Teoria del partigiano di Carl Schmitt
Adelphi Editore
prezzo di copertina 13 euro
Nonostante i precedenti più o meno illustri, quella di Carl Schmitt è la prima vera e unica teoria del partigiano all’altezza del problema. Il giurista e filosofo tedesco cerca di chiarire l’evoluzione del partigiano, dalla figura del guerrigliero che combatteva agli inizi dell’800 in Spagna contro Napoleone al rivoluzionario di professione di Lenin, alla nazione in armi di Mao, fino al duplice terrorismo nell’Algeria francese. Si tratta di una penetrante ricostruzione che fa piazza pulita dei luoghi comuni e indica quali siano i tratti distintivi che si presentano come il frutto di una fenomenologia del partigiano: il carattere di combattente irregolare, l’estrema mobilità, l’impegno politico, il carattere tellurico, in quanto il partigiano combatte in difesa della propria terra.
Ma, per una più precisa collocazione di questa peculiare figura di combattente, è indipensabile inquadrarla in una adeguata comprensione del Politico, comprensione che in Schmitt si basa due concetti: Amico e Nemico.

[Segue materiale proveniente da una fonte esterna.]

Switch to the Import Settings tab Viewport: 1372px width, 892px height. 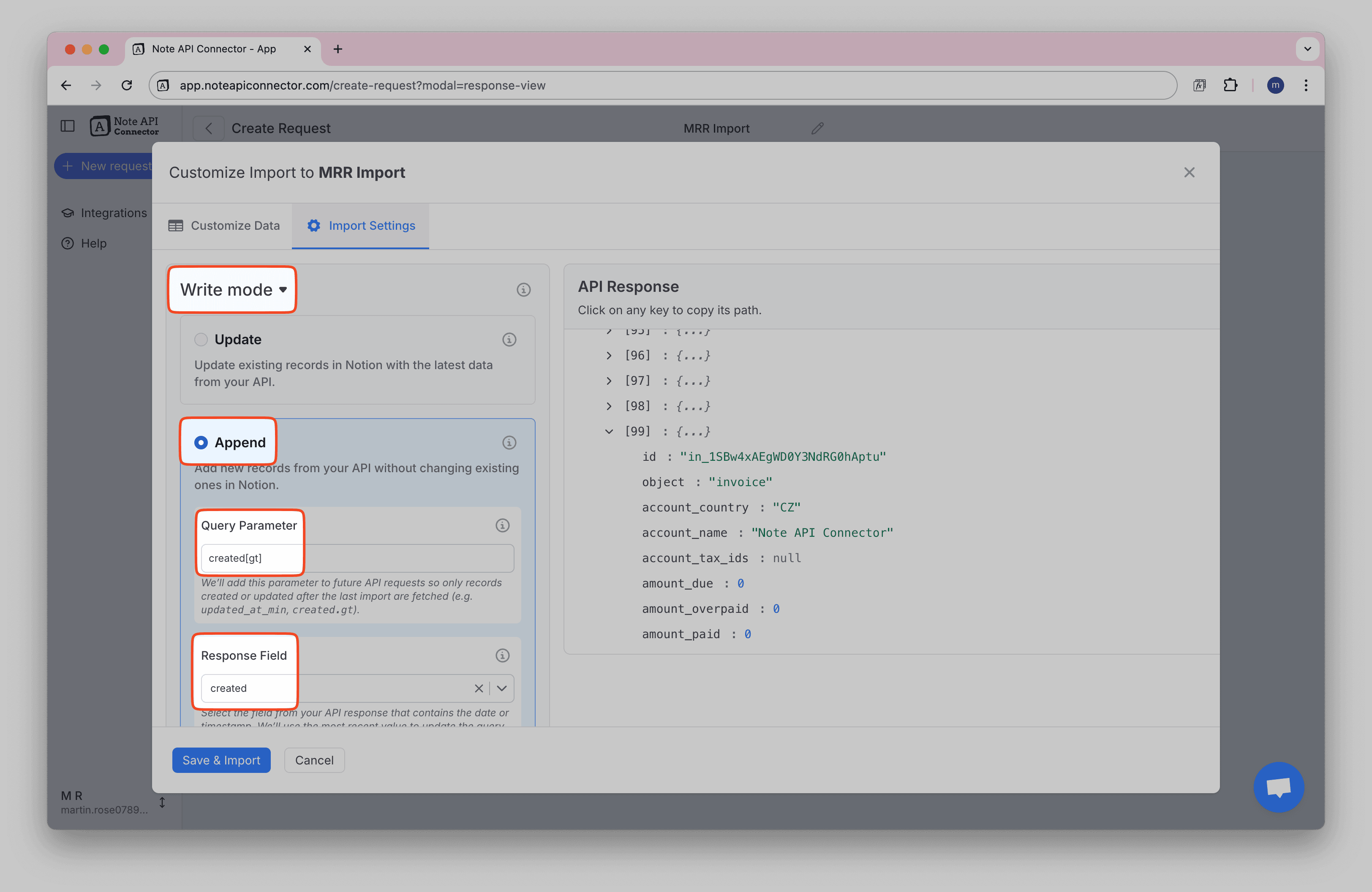361,226
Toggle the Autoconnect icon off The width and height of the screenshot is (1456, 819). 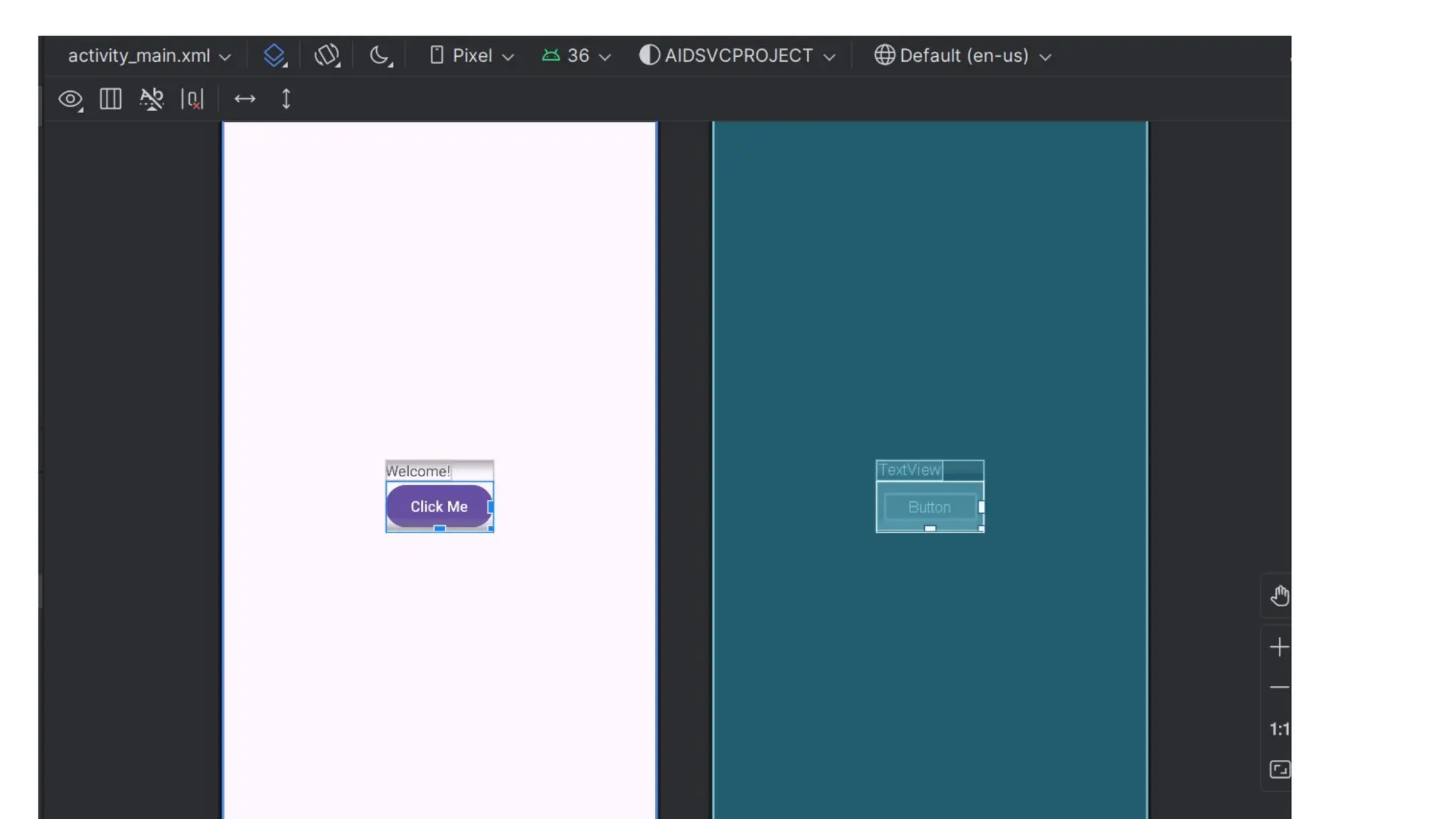pos(151,99)
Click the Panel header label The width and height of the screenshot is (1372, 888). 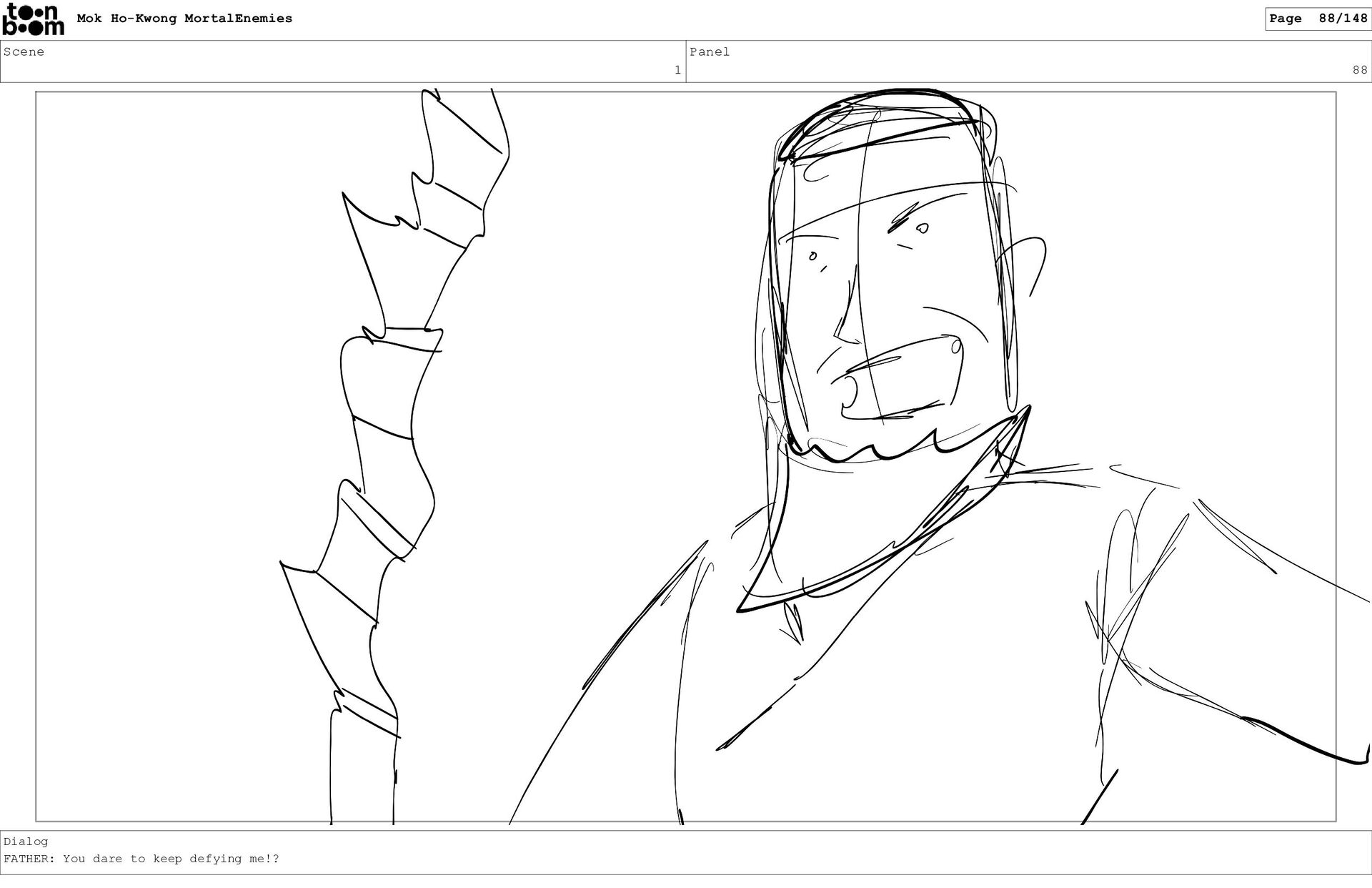pyautogui.click(x=709, y=51)
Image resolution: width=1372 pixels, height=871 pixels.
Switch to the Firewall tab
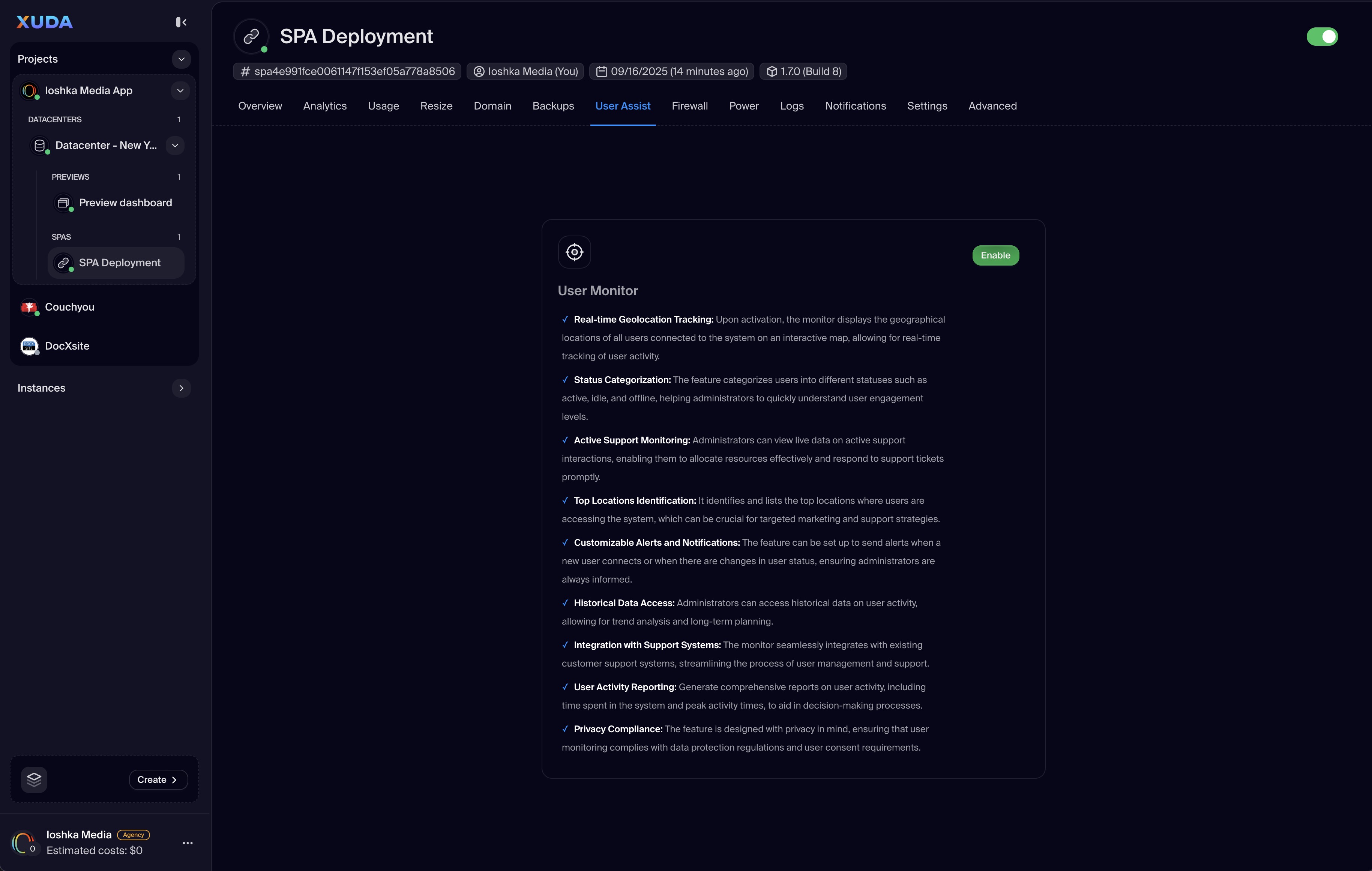coord(689,106)
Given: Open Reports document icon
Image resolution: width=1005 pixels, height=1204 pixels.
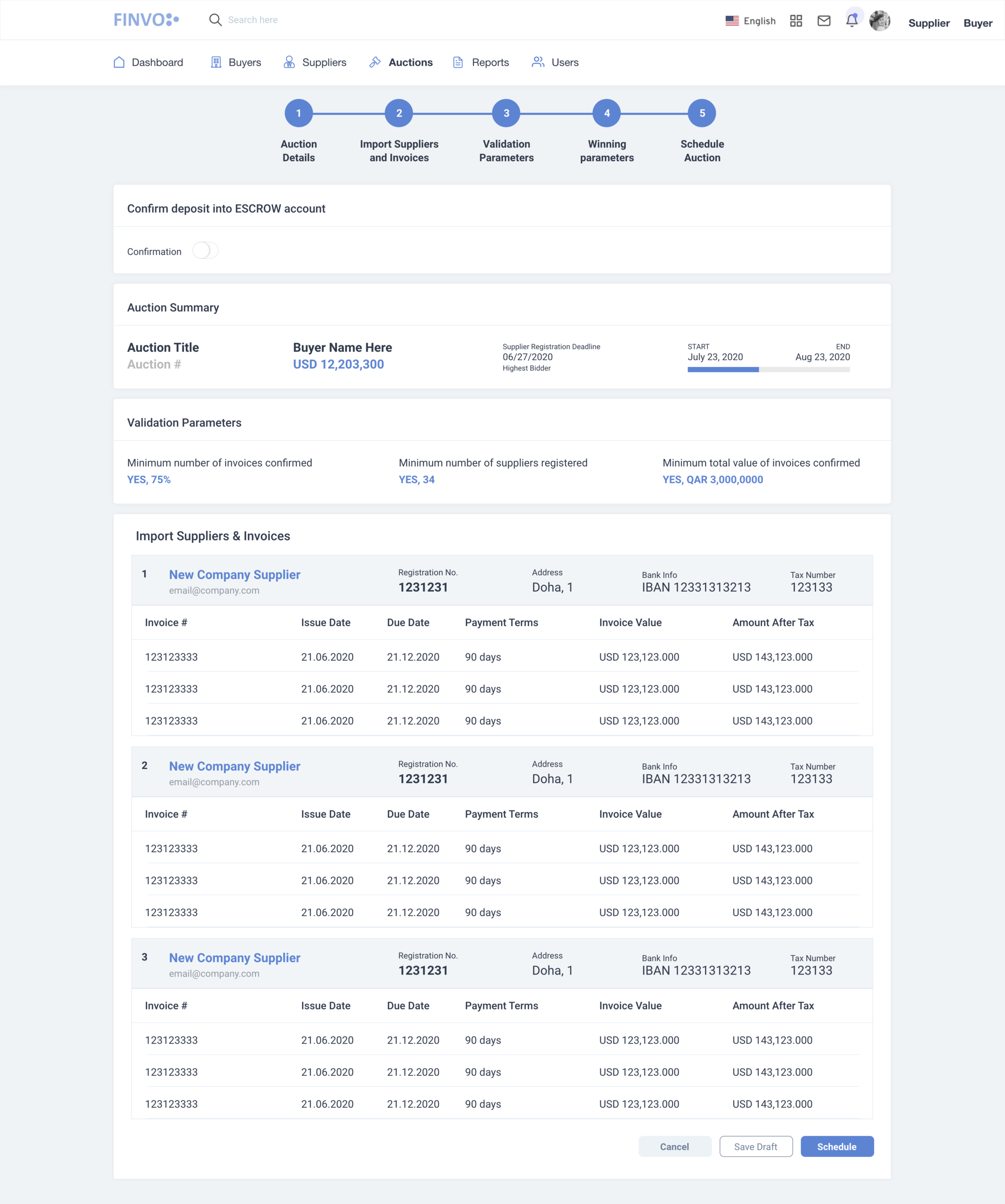Looking at the screenshot, I should [458, 63].
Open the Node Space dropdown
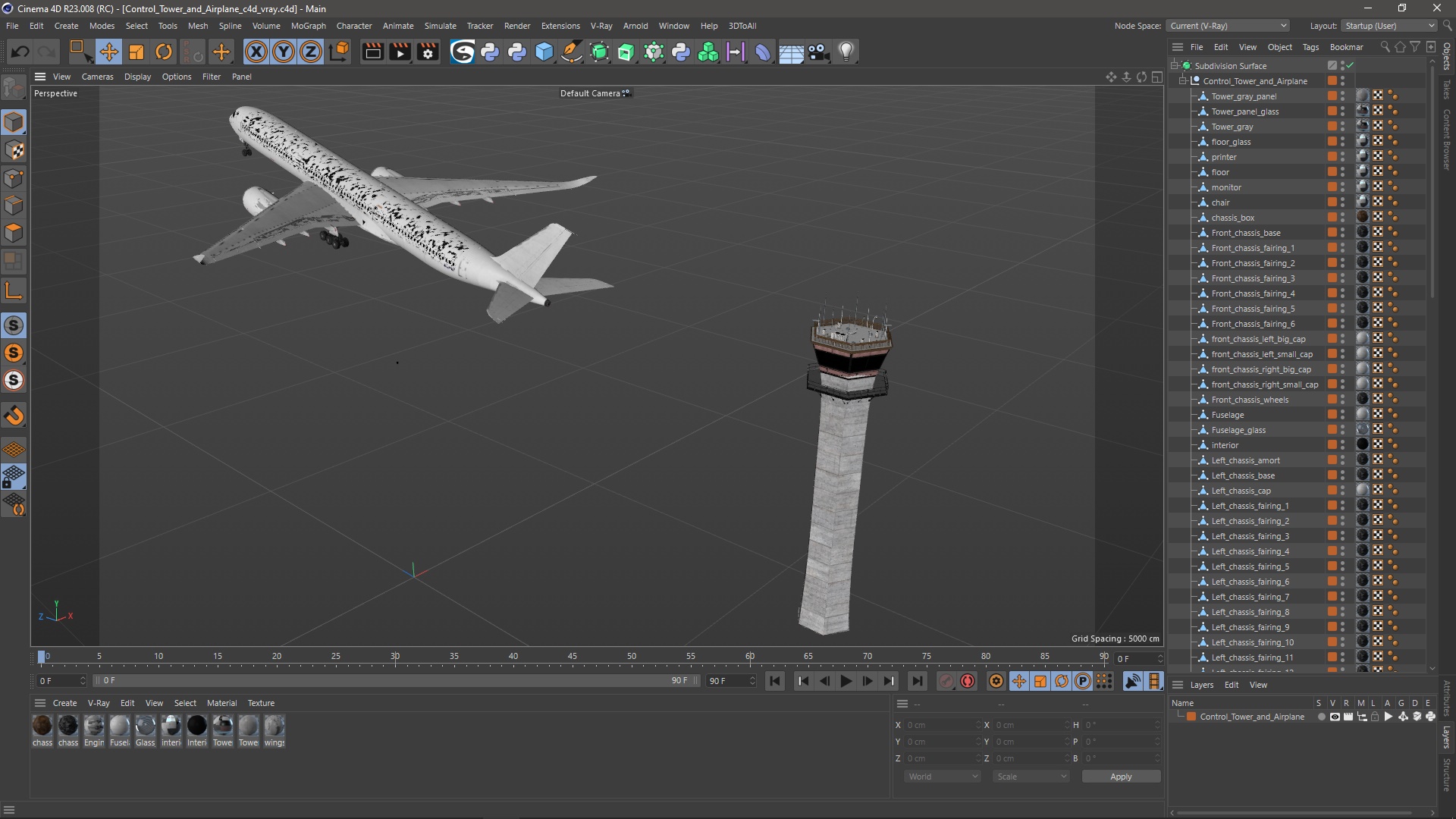Screen dimensions: 1456x819 (x=1228, y=26)
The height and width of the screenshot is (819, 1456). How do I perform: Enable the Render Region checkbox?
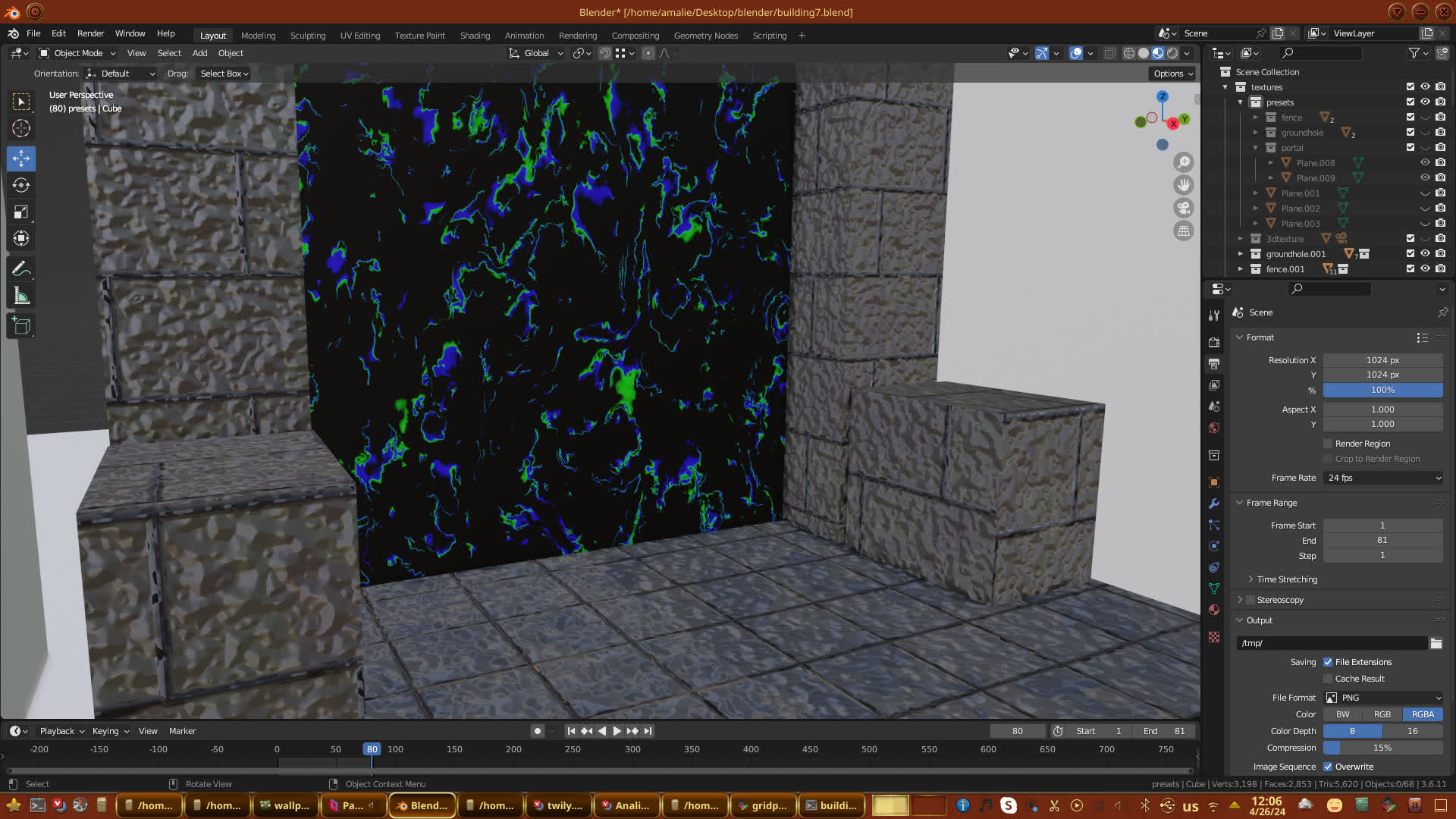(1328, 444)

"Indicando il grado di prossimità o ostilità -in rapporto non al semplice avversario o rivale, nè al nemico personale, bensì al nemico pubblico – essi definiscono l’essenza del Politico". Queste parole prese a prestito dalla postfazione di Franco Volpi ci consentono di comprendere più adeguata dell’estrema importanza che Schmitt attribuisce al fenomeno la cui attuale pervasività planetaria è così sconvolgente da porre inquietanti e al tempo stesso più che salutari interrogativi.